◆ INFORMATION:
※

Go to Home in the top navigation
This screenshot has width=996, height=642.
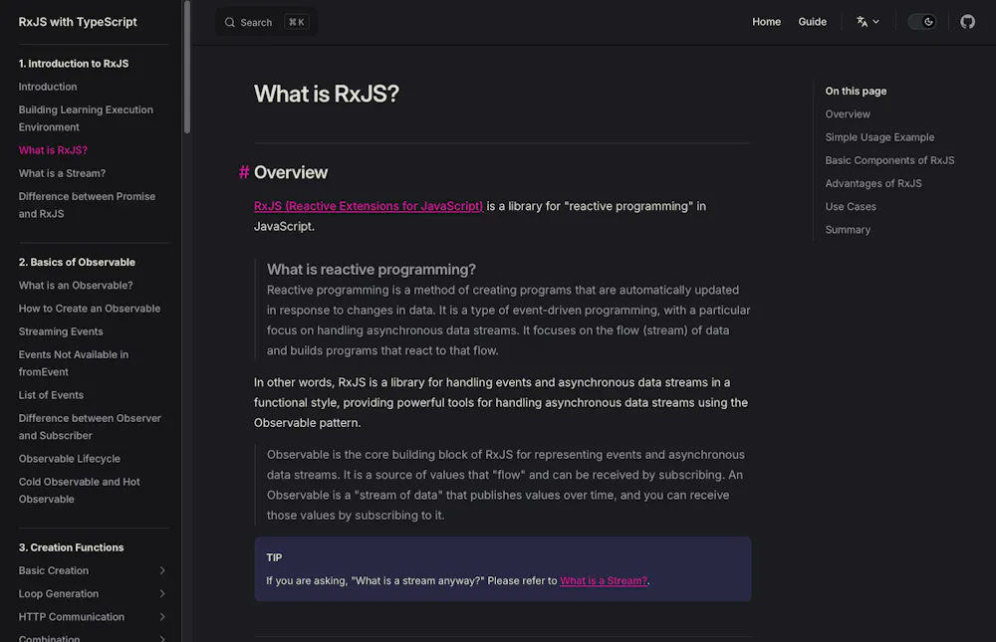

※

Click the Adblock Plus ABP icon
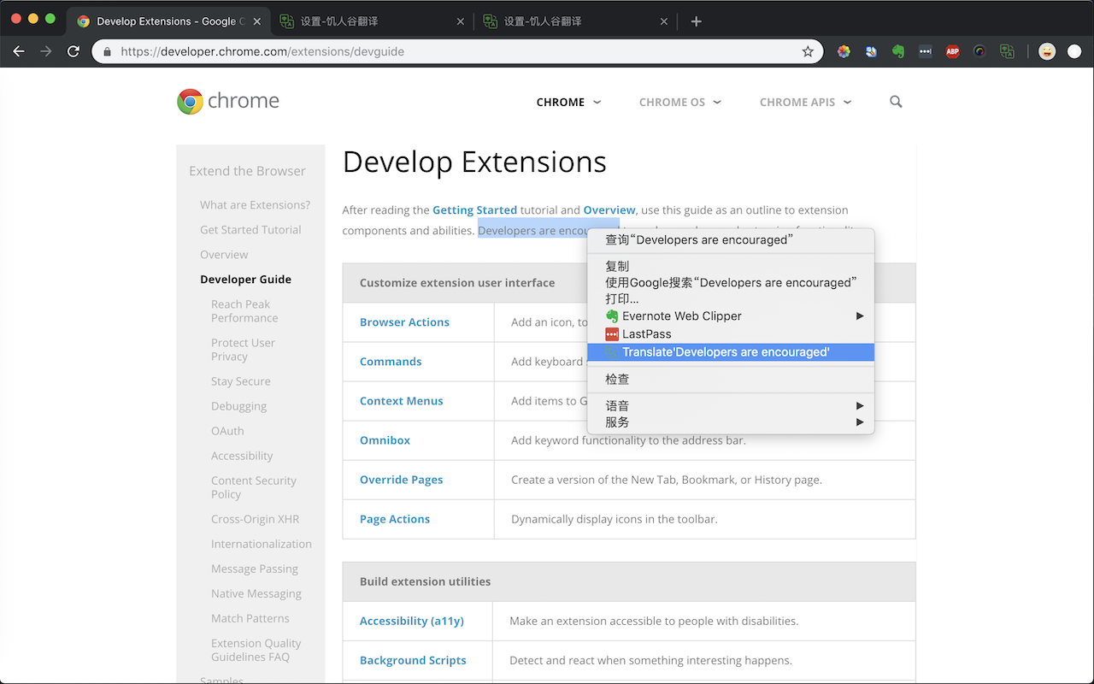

※

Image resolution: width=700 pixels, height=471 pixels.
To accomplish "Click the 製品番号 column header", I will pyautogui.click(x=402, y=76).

※

◆ TASK REQUIREMENTS: Going down the listing above, begin printing at the line with "Go to Home in the top navigation" and finish with the line with "This screenshot has width=996, height=642.", exactly as they appear.

◆ RESPONSE:
Go to Home in the top navigation
This screenshot has width=996, height=642.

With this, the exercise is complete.